The technological element, compared to previous seasons, is toned down both in accordance with the thematic evolution of the collection and Iannone's strict design philosophy that clarifies: «We cannot shy away from introducing technology but under two conditions: the first is that technology is not an abuse of the purpose of dress; the second is to act on sustainability with a radical approach». In short, a philosophy that, while considering the technological element as one of the distinctive parts of Ferrari's identity, does not want to turn that same heritage into an easy gimmick. In other words: «If technology undermines the portability and immediacy of the garment, it becomes a sterile exercise».

More than the others, this is a collection that looks to the future and aims to make Ferrari's fashion stand on its own two feet.

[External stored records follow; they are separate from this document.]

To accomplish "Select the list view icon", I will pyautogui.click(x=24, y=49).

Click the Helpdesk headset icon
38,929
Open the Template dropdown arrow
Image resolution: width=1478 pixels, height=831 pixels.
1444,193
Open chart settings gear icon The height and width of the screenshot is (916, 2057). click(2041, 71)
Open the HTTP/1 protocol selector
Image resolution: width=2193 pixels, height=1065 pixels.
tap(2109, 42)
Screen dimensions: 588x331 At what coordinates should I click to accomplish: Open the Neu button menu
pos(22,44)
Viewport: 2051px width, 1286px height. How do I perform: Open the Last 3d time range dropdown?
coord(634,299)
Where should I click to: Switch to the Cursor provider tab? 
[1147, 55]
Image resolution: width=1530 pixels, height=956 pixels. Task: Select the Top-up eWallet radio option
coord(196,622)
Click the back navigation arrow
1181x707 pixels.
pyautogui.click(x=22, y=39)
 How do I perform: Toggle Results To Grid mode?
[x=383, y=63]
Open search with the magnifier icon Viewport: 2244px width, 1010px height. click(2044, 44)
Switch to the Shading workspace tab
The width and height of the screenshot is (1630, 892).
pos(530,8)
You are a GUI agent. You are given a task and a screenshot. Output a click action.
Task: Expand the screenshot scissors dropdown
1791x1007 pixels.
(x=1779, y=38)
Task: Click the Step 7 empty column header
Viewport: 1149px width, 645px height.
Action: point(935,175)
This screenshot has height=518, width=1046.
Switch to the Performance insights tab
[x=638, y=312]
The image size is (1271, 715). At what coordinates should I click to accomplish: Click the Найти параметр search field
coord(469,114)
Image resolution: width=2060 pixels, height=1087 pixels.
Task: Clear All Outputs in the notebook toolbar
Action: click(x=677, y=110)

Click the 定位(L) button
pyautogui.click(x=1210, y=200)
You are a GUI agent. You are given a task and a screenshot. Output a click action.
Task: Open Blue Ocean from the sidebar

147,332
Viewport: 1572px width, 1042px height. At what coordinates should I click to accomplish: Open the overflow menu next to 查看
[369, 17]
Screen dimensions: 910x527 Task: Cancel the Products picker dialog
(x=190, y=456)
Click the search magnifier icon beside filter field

After all, the operation is as promising as it is ambitious: given the brand's immense cultural capital, Ferrari fully represents the idea of cross-sector luxury. «What we are doing now is building different parallels to what the automotive universe is, making sure that we emancipate them, make them credible, and build them steadily brick by brick», Iannone concludes. «In the future, I hope that this building around the brand will come to the public in a precise way through an unambiguous lens, clear in terms of values and image».